Answer these questions from the J language notes below:
1. Through which product will the promised scripts provide ODBC access to databases?
2. Under the redefined name classes, what number does a conjunction now have?
3. What is a name such as mean_a_ called?

Text under study:
/---
There are scripts for printing text via Windows Write, and for directly driving a Laserjet printer. I also found scripts for performing financial and actuarial computations.

Scripts providing ODBC access to a wide range of databases via the Q&E Database Library product are promised for the final product. This should provide access to local as well as network-based SQL databases.

A lot more is promised for the final release, and the distributed scripts will be documented in the J Users Guide.

Language Changes

As usual, there are a number of incompatible language changes of which J users need to be aware. The given names feature (abd:) has been decommitted. J workspaces are also decommitted. A number of changes have been made to the arguments of certain derivations of the foreign conjunction. In particular, the way that the script reader works has changed, so that it is now possible to read a script either from file or directly from a noun.

Most seriously perhaps, the name classes have been redefined as follows:

     was     is
noun     2     0
adverb     4     1
conjunction     5     2
verb     3     3

The vaguely numerological rationale here is that cases 0, 1 and 2 represent the valence of the name, and 3 represents the sum of the possible valences (monad + dyad = 3).

The Explicit Definition verb has been extended. For example, you can now enter a definition by opening the keyboard for input using n : 0 as follows:

   noun =. 0 : 0
how now
brown cow
how now
brown cow

The 0 : 0 opens the keyboard for entry of a list of characters, and closes it when a singleton close parenthesis (followed by a return) is encountered. A line-feed character terminates each line. Varying the left argument controls the class of the object produced. A verb, for example can be directly defined as follows:

   foo =. 3 : 0
   foo 3
   2 foo 3

The singleton colon in the example above separates the definition of the monad from that of the dyad. The colon and the dyadic definition can be elided. Similarly, 1 : 0 and 2 : 0 can be used to define adverbs and conjunctions respectively.

The right argument can be text instead of the number 0. For example:

   ]v =. '2*y.',LF,':',LF,'x.+y.'
   (3 : v) 3
   2 (3 : v) 3

The text can be a line-feed delimited string, a character matrix or a list of boxed strings. Adding 10 to the left argument will yield a tacit definition where possible, for example:

   3 : '2*y.'

   13 : '2*y.'


A good understanding of locales is now necessary in J, particularly as it looks like their use will pervade the system environment. If you think about what other APLs are doing with namespaces, then you will have a pretty good idea of what locales are about.

The name mean_a_ is called a locative, and is said to refer to the name mean in the locale a. By contrast, an unqualified name such as foo is resolved by referencing the base locale.

For example, if the file ’stats.js’ contains the following script:

mean =. sum % #
sum =. +/

then the following sentence defines a verb that will execute a script in locale a:

exec_a_ =. 0 !: 0    NB. execute script silently in locale a

and the following usage populates the locale a with the script contents:

   exec_a_ <'stats.js'     N.B. so then ...
\---
Dataset section:
/---
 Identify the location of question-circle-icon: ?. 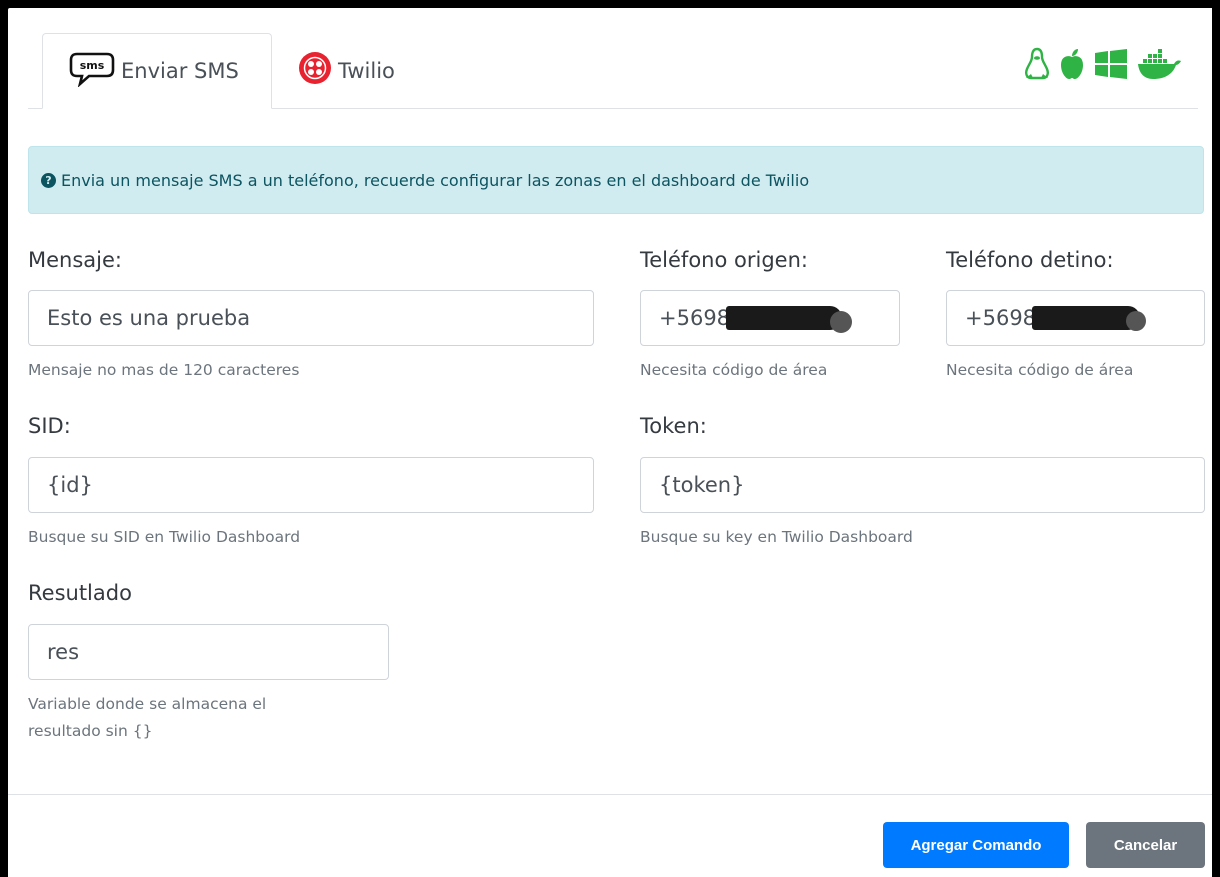
(48, 180).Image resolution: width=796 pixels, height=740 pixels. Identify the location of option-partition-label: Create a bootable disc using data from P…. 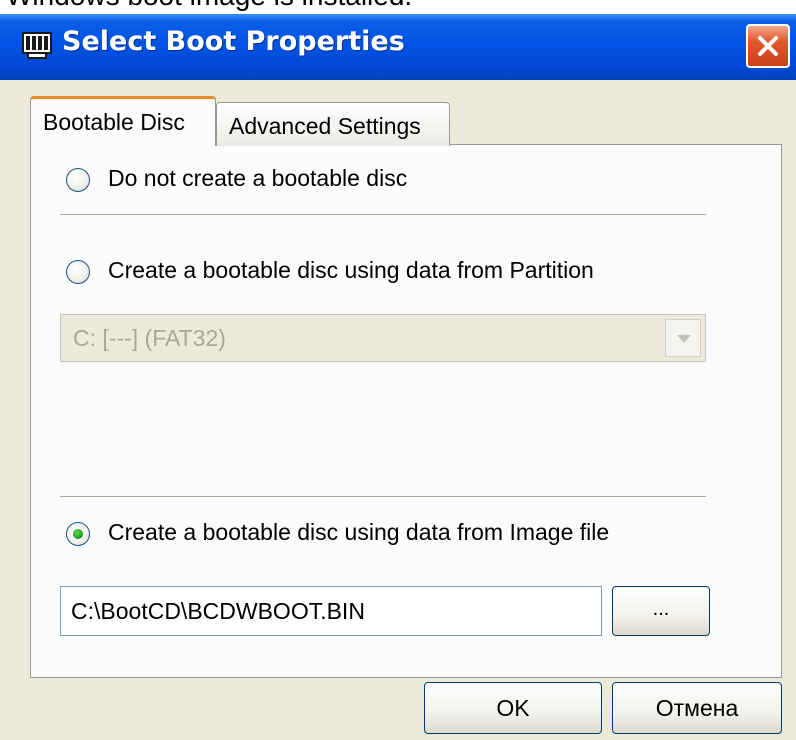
\---
Answer space:
1. The Q&E Database Library.
2. 2.
3. A locative.